• Task details: After locating the line with "Task: Open File Explorer from the taskbar", retype it and every later line exactly, stopping at the end of the records.

• Material for the task:

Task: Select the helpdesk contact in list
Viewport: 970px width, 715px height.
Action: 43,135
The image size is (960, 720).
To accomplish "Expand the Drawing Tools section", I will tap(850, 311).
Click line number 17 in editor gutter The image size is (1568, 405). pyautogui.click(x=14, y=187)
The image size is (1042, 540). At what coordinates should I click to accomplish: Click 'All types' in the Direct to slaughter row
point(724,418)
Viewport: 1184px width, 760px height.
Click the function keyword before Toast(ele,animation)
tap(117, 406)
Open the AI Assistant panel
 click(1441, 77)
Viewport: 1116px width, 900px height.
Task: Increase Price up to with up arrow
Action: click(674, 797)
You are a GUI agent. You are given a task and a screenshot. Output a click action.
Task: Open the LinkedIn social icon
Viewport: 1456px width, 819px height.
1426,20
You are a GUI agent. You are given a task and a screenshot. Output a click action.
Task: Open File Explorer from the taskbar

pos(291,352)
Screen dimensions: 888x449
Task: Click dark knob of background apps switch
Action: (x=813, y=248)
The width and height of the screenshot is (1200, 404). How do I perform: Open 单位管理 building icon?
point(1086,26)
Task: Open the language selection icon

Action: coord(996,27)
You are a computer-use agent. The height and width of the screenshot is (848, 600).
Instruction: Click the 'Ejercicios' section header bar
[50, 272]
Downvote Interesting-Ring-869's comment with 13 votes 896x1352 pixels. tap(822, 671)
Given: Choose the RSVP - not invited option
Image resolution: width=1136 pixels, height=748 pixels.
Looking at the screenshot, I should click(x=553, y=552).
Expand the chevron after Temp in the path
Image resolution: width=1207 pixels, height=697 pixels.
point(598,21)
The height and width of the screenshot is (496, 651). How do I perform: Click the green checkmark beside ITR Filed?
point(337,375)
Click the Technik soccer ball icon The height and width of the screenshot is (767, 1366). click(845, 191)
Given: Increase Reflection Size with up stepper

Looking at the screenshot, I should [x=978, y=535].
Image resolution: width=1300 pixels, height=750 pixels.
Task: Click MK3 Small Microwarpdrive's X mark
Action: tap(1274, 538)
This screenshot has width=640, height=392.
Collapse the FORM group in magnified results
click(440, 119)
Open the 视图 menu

• Solution to this task:
Task: Open File Explorer from the taskbar

pos(291,352)
Screen dimensions: 888x449
Task: Click dark knob of background apps switch
Action: (x=813, y=248)
The width and height of the screenshot is (1200, 404). How do I perform: Open 单位管理 building icon?
point(1086,26)
Task: Open the language selection icon

Action: coord(996,27)
You are a computer-use agent. The height and width of the screenshot is (848, 600).
Instruction: Click the 'Ejercicios' section header bar
[50, 272]
Downvote Interesting-Ring-869's comment with 13 votes 896x1352 pixels. tap(822, 671)
Given: Choose the RSVP - not invited option
Image resolution: width=1136 pixels, height=748 pixels.
Looking at the screenshot, I should click(x=553, y=552).
Expand the chevron after Temp in the path
Image resolution: width=1207 pixels, height=697 pixels.
point(598,21)
The height and width of the screenshot is (496, 651). How do I perform: Click the green checkmark beside ITR Filed?
point(337,375)
Click the Technik soccer ball icon The height and width of the screenshot is (767, 1366). click(845, 191)
Given: Increase Reflection Size with up stepper

Looking at the screenshot, I should [x=978, y=535].
Image resolution: width=1300 pixels, height=750 pixels.
Task: Click MK3 Small Microwarpdrive's X mark
Action: tap(1274, 538)
This screenshot has width=640, height=392.
Collapse the FORM group in magnified results
click(440, 119)
Open the 视图 menu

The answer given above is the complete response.